With this new node type, this is a possible implementation of appendLeaf:
def appendLeaf[T](xs: Conc[T], y: T): Conc[T] = Append(xs, new Single(y))
This operation has an execution time of O(1). Unfortunately, this leads to imbalanced trees. Can we still achieve an O(log n) running time for the concatenation? In other words, when concatenating, can we eliminate the Append nodes in O(log n) time? This is NOT possible. This implementation breaks the O(log n) bound on concatenation.
In the next implementation we will make sure that if the total number of elements in the tree is n, there are not more than (log n) Append nodes in the data structure.
In order to understand how to achieve this, let's take the example of counting in the binary number system. When counting in the binary system, when a number doubles (logarithmic growth of the value), the number of digits grows by 1 (linear growth of the number of digits): 4 = 100, 8 = 1000, 16 = 10000.
We can use this observation in building an algorithm for adding Append nodes:
def appendLeaf[T](xs: Conc[T], ys: Single[T]): Conc[T] = xs match {
case Empty => ys
case Single[T] => new <>(xs, ys)
case _ <> _ => new Append(xs, ys)
case xs: Append[T] => append(xs, ys)
}
@tailrec
private def append[T](xs: Append[T], ys: Conc[T]): Conc[T] = {
if (xs.right.level > ys.level) new Append(xs, ys)
else {
val zs = new <>(xs.right, ys)
xs.left match {
case ws @ Append(_, _) => append(ws, zs)
case ws if (ws.level <= zs.level) => ws <> zs
case ws => new Append(ws, zs)
}
}
}
Let's use the conc-tree defined before to implement a Combiner. We will call this implementation a ConcBuffer. The ConcBuffer appends elements into an array of size k. When the array gets full, it is stored in a Chunk node and added into the conc-tree.
class ConcBuffer[T: ClassTag](val k: Int, private var conc: Conc[T]) {
private var chunk: Array[T] = new Array(k)

→ MATERIAL:
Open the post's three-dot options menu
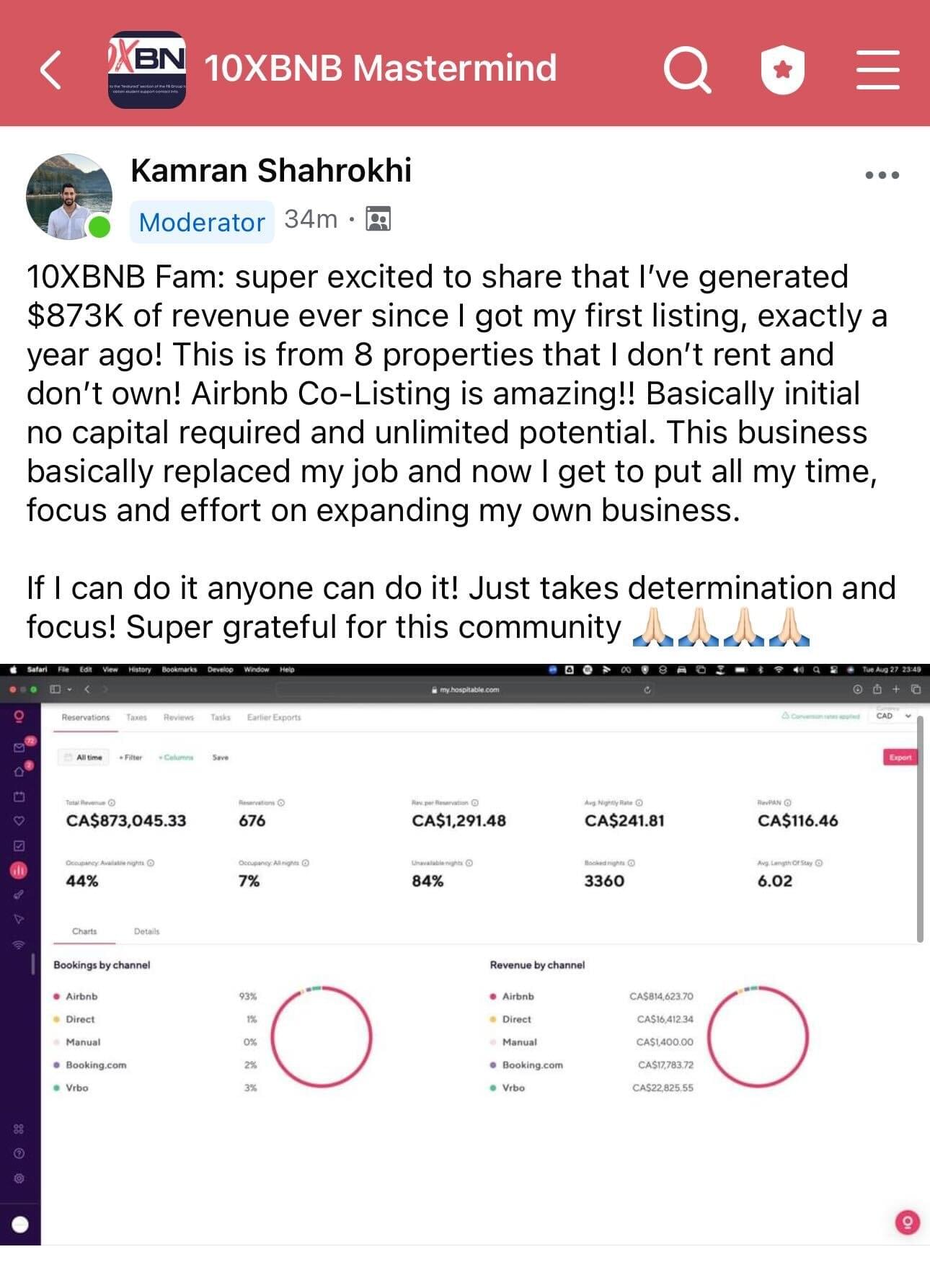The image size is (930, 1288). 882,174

* * *

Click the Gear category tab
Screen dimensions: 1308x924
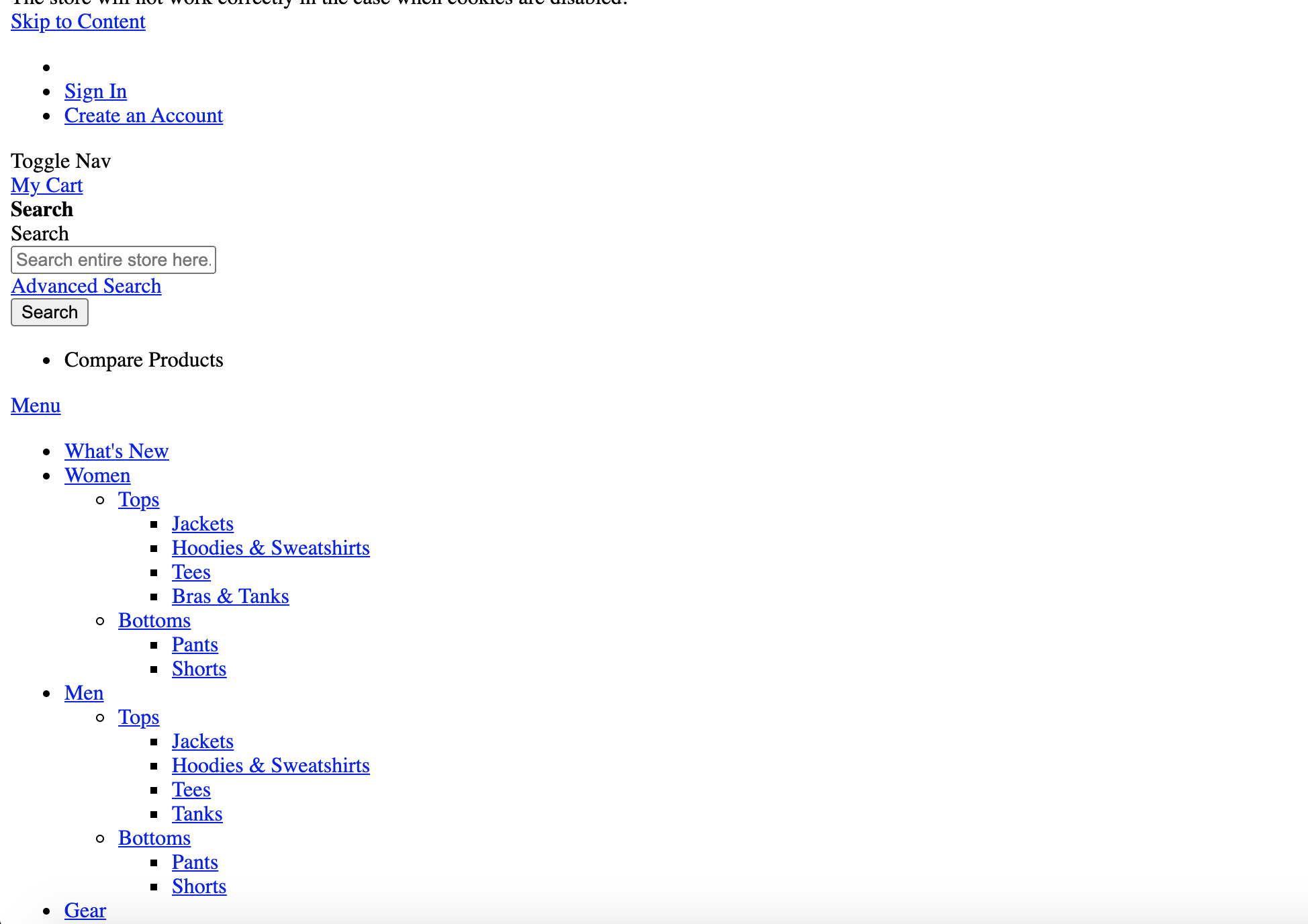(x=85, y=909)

→ TO-DO LIST:
**A)** Retype a passage from the text on conc-tree appends, beginning at the words that have "case xs: Append[T]" and stopping after "ys.level) new Append(xs, ys)".
**B)** Echo the records starting at the line that has "Click the Gear category tab" and ending after the line that has "(x=85, y=909)", both lines included. Omit the pictures.

→ THE REPLIES:
**A)**
case xs: Append[T] => append(xs, ys)
}
@tailrec
private def append[T](xs: Append[T], ys: Conc[T]): Conc[T] = {
if (xs.right.level > ys.level) new Append(xs, ys)

**B)**
Click the Gear category tab
Screen dimensions: 1308x924
(x=85, y=909)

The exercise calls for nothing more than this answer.